Sorry, you mean I can't get upset about someone with a comb-over? Or wearing a jacket with leather elbow patches? Or maintain my ambivalence at corduroy?

You can eliminate entire ethnicities at one click, so there's no need to see the races you don't like. It's as if sex makes racism OK. The real-life consensus - that if you couldn't stomach sleeping with, say, a white girl, you should keep that to yourself - doesn't extend online. Some profiles openly declare "No Asians", those behind them believing, presumably through experience, they will not be condemned by fellow users as the bigots they are.

Oh wait, I get the race thing is a problem, but hey why would you want to be with a bigot?
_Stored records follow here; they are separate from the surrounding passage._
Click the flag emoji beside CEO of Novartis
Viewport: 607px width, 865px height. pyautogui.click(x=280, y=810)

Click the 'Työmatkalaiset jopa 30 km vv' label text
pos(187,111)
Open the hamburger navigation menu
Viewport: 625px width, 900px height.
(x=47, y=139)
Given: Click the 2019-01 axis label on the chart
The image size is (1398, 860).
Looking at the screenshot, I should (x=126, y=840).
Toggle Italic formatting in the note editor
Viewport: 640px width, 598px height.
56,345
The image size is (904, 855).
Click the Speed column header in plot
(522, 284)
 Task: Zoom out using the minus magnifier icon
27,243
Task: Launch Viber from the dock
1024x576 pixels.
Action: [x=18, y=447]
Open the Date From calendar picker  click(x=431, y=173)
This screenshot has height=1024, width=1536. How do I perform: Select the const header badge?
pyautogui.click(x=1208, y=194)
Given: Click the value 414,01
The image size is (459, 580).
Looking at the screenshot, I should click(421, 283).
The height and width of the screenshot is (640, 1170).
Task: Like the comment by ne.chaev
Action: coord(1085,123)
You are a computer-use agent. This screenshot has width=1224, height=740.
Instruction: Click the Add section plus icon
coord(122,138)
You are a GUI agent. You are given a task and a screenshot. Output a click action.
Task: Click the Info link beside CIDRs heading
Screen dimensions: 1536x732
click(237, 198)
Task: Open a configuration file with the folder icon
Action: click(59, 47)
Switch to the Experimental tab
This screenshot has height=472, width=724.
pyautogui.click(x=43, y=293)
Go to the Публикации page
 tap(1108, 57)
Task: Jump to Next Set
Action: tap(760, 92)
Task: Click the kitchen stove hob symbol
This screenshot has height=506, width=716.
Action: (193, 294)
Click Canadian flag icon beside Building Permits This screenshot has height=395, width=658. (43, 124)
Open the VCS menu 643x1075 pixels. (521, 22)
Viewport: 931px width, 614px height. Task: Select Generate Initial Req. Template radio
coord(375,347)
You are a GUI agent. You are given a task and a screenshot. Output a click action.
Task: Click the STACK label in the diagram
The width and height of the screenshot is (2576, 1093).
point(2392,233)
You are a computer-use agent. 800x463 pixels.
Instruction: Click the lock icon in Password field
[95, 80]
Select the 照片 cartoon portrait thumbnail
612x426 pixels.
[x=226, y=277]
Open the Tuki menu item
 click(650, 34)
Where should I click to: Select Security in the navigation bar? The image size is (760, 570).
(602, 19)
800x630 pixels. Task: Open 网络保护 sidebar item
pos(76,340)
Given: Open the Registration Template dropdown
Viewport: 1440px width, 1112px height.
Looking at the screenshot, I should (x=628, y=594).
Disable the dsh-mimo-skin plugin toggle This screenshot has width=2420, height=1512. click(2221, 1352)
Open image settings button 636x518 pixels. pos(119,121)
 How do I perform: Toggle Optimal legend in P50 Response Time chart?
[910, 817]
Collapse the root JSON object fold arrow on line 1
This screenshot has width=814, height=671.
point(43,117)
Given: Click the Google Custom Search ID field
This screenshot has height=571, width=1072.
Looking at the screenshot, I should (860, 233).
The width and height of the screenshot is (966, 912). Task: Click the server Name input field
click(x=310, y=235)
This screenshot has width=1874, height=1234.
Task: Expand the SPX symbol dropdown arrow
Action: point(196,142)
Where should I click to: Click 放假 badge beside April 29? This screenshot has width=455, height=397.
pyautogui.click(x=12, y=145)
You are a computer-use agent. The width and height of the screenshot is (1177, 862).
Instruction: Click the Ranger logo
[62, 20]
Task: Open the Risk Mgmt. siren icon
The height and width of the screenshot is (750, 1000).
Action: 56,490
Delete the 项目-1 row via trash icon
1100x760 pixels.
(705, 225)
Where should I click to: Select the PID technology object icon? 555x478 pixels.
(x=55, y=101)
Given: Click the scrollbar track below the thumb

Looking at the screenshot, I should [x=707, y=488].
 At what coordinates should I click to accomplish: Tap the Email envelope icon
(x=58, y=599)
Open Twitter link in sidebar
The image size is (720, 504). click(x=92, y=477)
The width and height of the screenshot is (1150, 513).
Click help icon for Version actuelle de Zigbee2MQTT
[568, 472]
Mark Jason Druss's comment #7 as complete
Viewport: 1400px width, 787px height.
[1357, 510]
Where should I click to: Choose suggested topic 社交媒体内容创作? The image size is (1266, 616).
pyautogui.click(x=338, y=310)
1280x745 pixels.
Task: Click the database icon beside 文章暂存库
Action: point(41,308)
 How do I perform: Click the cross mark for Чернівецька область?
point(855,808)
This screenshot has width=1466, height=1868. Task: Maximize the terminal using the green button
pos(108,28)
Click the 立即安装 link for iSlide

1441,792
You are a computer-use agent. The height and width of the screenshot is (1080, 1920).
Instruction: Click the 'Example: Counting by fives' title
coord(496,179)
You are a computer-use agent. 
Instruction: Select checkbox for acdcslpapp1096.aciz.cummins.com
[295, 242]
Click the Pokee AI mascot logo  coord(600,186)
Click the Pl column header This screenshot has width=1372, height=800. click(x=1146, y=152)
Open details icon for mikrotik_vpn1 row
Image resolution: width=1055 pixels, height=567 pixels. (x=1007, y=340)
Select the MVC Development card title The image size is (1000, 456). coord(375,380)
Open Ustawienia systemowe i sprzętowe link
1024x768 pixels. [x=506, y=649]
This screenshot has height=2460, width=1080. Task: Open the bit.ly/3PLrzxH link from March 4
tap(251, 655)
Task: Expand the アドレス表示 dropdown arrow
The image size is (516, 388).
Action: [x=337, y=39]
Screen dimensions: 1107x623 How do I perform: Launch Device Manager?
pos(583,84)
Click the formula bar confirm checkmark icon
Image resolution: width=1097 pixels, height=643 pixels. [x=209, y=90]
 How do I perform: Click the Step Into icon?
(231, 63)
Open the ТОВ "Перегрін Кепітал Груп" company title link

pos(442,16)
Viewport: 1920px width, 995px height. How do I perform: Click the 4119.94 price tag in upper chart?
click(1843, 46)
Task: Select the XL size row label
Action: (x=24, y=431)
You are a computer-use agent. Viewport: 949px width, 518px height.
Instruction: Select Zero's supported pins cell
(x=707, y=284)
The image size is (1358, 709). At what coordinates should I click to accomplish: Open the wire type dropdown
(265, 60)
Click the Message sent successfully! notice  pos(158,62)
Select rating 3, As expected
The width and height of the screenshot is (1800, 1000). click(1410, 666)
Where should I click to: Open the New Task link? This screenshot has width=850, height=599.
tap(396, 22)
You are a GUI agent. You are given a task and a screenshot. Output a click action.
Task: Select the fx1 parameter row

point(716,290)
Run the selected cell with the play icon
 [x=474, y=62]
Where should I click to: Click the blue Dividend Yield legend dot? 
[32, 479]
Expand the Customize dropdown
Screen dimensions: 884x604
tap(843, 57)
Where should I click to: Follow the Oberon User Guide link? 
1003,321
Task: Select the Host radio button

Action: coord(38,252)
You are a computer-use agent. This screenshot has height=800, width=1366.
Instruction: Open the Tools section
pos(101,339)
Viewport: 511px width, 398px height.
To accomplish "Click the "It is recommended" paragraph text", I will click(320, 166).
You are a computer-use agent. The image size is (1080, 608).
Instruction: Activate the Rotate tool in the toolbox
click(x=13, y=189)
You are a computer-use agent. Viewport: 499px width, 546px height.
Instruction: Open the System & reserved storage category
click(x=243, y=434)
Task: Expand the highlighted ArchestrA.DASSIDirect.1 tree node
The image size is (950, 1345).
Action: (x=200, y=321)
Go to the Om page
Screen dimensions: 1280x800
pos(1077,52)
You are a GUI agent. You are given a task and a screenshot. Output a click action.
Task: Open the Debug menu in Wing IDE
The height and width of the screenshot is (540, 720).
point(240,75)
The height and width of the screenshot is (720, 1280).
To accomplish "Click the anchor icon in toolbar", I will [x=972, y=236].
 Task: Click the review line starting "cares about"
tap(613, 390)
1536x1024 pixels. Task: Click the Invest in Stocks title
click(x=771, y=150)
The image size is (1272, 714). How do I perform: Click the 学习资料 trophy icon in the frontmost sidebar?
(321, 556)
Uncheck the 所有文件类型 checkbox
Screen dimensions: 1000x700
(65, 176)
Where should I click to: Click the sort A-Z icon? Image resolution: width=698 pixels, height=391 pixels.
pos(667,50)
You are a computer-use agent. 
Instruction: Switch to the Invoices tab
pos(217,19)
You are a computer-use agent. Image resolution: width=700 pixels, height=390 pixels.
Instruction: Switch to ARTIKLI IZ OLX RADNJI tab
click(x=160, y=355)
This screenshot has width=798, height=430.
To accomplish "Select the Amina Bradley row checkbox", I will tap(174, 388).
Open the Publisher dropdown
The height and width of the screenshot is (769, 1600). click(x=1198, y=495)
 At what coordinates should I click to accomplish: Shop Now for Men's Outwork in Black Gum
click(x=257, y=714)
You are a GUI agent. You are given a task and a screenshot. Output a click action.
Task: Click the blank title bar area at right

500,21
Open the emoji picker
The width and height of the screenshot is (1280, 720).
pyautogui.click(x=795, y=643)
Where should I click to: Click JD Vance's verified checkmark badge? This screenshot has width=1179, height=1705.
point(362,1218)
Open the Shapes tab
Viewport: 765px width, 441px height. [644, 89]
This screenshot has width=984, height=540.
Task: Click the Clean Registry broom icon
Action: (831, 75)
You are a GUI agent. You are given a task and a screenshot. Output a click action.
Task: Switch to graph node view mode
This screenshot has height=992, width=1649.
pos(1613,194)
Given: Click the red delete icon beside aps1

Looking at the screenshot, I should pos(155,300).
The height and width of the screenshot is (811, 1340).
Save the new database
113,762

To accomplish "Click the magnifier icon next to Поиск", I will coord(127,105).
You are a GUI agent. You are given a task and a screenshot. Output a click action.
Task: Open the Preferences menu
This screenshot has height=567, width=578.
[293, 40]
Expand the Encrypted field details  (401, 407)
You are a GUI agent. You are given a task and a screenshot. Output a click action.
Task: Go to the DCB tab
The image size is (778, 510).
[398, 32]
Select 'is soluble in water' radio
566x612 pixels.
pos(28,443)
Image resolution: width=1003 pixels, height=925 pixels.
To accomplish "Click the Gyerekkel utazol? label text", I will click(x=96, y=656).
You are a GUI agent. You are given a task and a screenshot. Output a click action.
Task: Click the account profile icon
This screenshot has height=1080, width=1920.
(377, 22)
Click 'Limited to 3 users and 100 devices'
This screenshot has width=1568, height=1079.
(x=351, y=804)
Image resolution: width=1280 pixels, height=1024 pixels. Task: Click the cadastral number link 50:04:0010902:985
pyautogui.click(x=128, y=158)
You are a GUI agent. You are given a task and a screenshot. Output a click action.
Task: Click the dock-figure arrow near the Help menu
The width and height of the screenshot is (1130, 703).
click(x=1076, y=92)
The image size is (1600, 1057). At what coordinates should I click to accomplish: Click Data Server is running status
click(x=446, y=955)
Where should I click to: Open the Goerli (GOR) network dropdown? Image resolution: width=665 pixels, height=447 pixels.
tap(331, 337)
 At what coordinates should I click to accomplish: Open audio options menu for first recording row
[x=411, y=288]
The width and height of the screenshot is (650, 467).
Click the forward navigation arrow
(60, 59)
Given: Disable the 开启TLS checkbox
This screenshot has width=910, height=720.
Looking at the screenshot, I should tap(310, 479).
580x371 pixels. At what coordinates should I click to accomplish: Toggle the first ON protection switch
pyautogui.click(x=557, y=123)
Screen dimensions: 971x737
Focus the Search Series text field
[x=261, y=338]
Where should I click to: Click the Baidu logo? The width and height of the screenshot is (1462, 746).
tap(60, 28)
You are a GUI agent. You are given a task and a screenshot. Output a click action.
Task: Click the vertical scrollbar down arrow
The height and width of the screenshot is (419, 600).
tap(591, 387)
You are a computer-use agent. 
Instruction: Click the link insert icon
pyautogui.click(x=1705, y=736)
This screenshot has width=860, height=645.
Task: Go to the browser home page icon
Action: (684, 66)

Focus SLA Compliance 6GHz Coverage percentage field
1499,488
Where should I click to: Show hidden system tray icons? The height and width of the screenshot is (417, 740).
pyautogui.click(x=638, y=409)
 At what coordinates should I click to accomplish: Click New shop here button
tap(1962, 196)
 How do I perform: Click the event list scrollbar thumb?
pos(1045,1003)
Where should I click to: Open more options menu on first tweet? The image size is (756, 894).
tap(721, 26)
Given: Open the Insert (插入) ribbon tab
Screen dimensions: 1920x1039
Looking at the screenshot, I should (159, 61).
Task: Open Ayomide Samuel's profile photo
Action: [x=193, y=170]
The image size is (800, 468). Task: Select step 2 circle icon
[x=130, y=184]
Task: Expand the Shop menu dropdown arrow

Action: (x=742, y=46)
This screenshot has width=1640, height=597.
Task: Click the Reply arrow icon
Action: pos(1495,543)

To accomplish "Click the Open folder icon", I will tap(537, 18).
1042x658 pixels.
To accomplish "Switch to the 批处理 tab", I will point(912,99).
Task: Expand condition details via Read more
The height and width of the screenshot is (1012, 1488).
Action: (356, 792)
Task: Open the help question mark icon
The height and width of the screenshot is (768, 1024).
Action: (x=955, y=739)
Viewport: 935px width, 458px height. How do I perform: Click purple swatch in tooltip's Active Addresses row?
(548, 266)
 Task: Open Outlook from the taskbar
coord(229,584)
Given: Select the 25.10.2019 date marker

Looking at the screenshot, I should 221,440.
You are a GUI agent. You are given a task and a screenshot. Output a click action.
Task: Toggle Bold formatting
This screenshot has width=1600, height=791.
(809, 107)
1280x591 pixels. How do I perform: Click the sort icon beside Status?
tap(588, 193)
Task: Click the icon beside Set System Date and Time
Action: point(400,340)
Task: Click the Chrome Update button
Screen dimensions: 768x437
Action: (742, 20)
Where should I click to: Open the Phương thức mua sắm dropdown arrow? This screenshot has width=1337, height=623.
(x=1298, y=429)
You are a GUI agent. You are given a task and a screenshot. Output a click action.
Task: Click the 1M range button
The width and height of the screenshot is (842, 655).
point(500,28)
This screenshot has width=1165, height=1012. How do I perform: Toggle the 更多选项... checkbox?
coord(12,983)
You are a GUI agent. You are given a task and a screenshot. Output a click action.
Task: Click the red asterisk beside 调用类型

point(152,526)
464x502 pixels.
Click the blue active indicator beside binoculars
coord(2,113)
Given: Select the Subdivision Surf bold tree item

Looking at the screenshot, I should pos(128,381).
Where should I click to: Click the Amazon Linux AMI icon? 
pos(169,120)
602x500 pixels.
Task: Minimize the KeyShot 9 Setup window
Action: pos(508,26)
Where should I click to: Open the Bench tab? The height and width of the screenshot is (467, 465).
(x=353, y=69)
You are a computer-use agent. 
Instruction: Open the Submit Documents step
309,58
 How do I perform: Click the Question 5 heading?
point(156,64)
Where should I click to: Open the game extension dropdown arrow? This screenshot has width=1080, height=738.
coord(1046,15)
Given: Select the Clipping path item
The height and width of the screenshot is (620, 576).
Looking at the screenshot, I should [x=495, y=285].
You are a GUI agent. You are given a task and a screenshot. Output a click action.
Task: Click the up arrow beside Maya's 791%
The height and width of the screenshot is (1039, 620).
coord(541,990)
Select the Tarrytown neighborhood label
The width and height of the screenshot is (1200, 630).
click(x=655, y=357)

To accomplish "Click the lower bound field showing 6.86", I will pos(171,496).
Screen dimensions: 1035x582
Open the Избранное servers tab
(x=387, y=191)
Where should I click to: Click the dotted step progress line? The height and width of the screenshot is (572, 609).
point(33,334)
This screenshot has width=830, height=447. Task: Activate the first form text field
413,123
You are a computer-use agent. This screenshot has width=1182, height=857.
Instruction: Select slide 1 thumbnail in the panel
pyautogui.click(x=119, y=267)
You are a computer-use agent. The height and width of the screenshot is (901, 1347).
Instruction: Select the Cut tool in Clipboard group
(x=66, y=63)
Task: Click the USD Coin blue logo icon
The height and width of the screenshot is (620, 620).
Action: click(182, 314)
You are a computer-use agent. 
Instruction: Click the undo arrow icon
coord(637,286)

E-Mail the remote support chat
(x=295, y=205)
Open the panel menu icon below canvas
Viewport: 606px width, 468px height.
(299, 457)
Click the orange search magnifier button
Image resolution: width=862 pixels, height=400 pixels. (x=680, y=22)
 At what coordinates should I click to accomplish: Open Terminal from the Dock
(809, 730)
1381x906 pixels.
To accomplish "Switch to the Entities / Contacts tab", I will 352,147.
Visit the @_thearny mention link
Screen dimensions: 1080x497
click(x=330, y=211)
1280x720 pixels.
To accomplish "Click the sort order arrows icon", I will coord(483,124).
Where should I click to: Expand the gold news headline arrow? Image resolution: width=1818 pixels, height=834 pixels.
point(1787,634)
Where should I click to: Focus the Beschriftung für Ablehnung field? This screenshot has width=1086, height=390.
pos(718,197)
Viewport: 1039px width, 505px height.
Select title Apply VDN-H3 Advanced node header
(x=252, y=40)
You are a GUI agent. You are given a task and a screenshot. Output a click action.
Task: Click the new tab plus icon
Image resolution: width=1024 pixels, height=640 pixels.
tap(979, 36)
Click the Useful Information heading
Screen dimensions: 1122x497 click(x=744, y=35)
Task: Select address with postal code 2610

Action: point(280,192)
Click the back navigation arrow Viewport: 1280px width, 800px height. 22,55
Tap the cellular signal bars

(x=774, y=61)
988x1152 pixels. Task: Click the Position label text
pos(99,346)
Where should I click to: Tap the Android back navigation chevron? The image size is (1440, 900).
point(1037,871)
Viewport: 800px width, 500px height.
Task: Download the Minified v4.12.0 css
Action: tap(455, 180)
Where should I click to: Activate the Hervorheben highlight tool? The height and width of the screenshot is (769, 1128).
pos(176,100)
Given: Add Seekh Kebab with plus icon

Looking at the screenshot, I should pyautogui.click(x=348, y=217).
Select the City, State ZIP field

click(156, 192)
Isn't there something to be said for truth in advertising?

What if my profile openly declared "No classical music haters", because if you hate classical music in a mindless way you can just bugger off?

Short and handy and to the point, and extremely relevant.

You see Tim that piece There's just no sound argument for being hooked on classics wasn't just a would-be, on line, possible wannabe lover's tiff or spat or even a quarrel. It was a major turnoff, seeing as how it was so revealing about a closed, and dare one say bigoted mind.

Yet you seem perplexed by efficiency and time management techniques, and remarkably even manage to enthuse yourself about the dangers of intolerance. Well blessed be the cheesemakers, I say.

The modern tools of finding sex have made it irresistibly efficient to decide on what our ideal is - or what our cultural influences say it should be - and seek only that. By increasing the number of potentials, they have focused our intolerance.

While looking for our real-life Lisa, we dismiss thousands of humans on the basis of their "stats", user names and photographs two centimetres wide. Weird science, for real.

Tolerance is everything, no doubt about it, but do we have to tolerate the intolerant? Or those that dismiss the taste of thousands of humans on the basis of their own feeble opinions?

Sorry Tim, I've already read your profile on classical music. If I'm not you're real life Lisa, then you're certainly not my real life Tim.

Next.

Golly this online dating business is fun. Fancy that.

Hmm, time to put up all the inhabitants of loon pond, with their foibles and their follies exposed to the world, as a guide to desperate daters. Could make a fortune. Oh wait, they've already done that. It's called the intertubes ...

Meantime Tim, perhaps I was a bit hasty, a bit cruel. There's some listening for you, of the sort normally reserved for primary school courses. It's a big task, herculean, and most likely you'll nod off during the first track, but I know you're in search of your imperfect Lisa, and someone's got to do it.

After you've completed listening to the discs below, why don't we meet at The Creation, the big Haydn bash coming up at the Opera House in December, with Martin Haselböck conducting? (here).

I know, I know, it's a bummer it's going to be in English (save on the sur titles) and it isn't atheist music, but we can't have everything.

But how will we recognize each other? I know, why don't you put on some snappy sunglasses as favored by Beethoven in the snaps below, and carry a little hand held sign reading "Classical music is really boring", and wear a big pointy paper hat reading "Dunce" on your noggin.

And if there's anything left of you after the feral old farts have clubbed you to death with their canes, I'll buy you a glass of champagne.